MACHADO DE ASSIS – DOM CASMURRO | FELLINI - ENSAIO DE ORQUESTRA
Marcolini diz que o mundo é uma ópera montada sem ensaios prévios.
D. Casmurro - Cap. IX - A ÓPERA
Clássicos são o que são. Tenho quase certeza que Federico Fellini não leu Machado (10 páginas do google italiano, e niente). E, no entanto, os gênios estão aí para isso mesmo. Ensaio de Orquestra é um de meus filmes preferidos de Fellini.
A ideia sensacional do filme possui um parentesco muito legal com o capítulo insuperável de Machado. Em um momento (no spoiler) do filme, algo dramático acontece. Fellini dizia que era uma metáfora sobre a destruição da cultura. Ou dos valores humanos. Muita gente considerou que a cena representava a intervenção de Deus.
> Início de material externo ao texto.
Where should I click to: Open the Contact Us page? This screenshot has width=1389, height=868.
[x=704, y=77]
As duas interpretações funcionam: e faça-se a confusão.
Em Dom Casmurro, Marcolini diz que o mundo é uma ópera, montada sem ensaios prévios, escrita por Deus e composta pelo Diabo, com direito a repartição dos direitos autorais. E valhamo-nos de confusão, enquanto o mundo perdurar.
“– Mas, meu caro Marcolini…
– Quê?…
E, depois de beber um gole de licor, pousou o cálix, e expôs-me a história da criação, com palavras que vou resumir.
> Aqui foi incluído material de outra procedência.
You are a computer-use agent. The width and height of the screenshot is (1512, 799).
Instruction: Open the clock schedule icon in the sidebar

Deus é o poeta. A música é de Satanás, jovem maestro de muito futuro...
Rival de Miguel, Rafael e Gabriel3, não tolerava a precedência que eles tinham na distribuição dos prêmios. Pode ser também que a música em demasia doce e mística daqueles outros condiscípulos fosse aborrecível ao seu gênio trágico. Tramou uma rebelião que foi descoberta a tempo, e ele, expulso do conservatório. Tudo se teria passado sem mais nada, se Deus não houvesse escrito um libreto de ópera, do qual abrira mão, por entender que tal gênero de recreio era impróprio da sua eternidade. Satanás levou o manuscrito consigo para o inferno. Com o fim de mostrar que valia mais que os outros – e acaso para reconciliar-se com o céu -, compôs a partitura, e logo que a acabou foi levá-la ao Padre Eterno.
– Senhor, não desaprendi as lições recebidas, disse-lhe. Aqui tendes a partitura, escutai-a, emendai-a, fazei-a executar, e se a achardes digna das alturas, admiti-me com ela a vossos pés…
– Não, retorquiu o Senhor, não quero ouvir nada.
– Mas, Senhor…
– Nada! Nada!
Satanás suplicou ainda, sem melhor fortuna, até que Deus, cansado e cheio de misericórdia, consentiu em que a ópera fosse executada, mas fora do céu. Criou um teatro especial, este planeta, e inventou uma companhia inteira, com todas as partes, primárias e comprimárias, coros e bailarinos.
– Ouvi agora alguns ensaios!
– Não, não quero saber de ensaios. Basta-me haver composto o libreto; estou pronto a dividir contigo os direitos de autor.
Foi talvez um mal esta recusa; dela resultaram alguns desconcertos que a audiência prévia e a colaboração amiga teriam evitado. Com efeito, há lugares em que o verso cai para a direita e a música para a esquerda. Não falta quem diga que nisso mesmo está a beleza da composição, fugindo à monotonia, e assim explicam o terceto do Éden, a ária de Abel, os coros da guilhotina e da escravidão. Não é raro que os mesmos lances se reproduzam, sem razão suficiente. Certos motivos cansam à força de repetição. Também há obscuridades; o maestro abusa das massas corais, encobrindo muita vez o sentido por um modo confuso.”
...
“– Esta peça, concluiu o velho tenor, durará enquanto durar o teatro, não se podendo calcular em que tempo será ele demolido por utilidade astronômica. O êxito é crescente. Poeta e músico recebem pontualmente os seus direitos autorais, que não são os mesmos, porque a regra da divisão é aquilo da Escritura: “Muitos são os chamados, poucos os escolhidos”7. Deus recebe em ouro, Satanás em papel.”